#### DESCRIPTION OF THE TASK
Search the records for the string "screenshot" and return each line that has it.

#### ENTRIES PROVIDED
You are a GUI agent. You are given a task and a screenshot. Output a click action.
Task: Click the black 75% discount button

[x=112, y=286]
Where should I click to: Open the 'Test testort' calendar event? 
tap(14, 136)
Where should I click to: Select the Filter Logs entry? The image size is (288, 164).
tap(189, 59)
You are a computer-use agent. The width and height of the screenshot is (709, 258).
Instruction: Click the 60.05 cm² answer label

#### WORKED SOLUTION
You are a GUI agent. You are given a task and a screenshot. Output a click action.
You are a computer-use agent. The width and height of the screenshot is (709, 258).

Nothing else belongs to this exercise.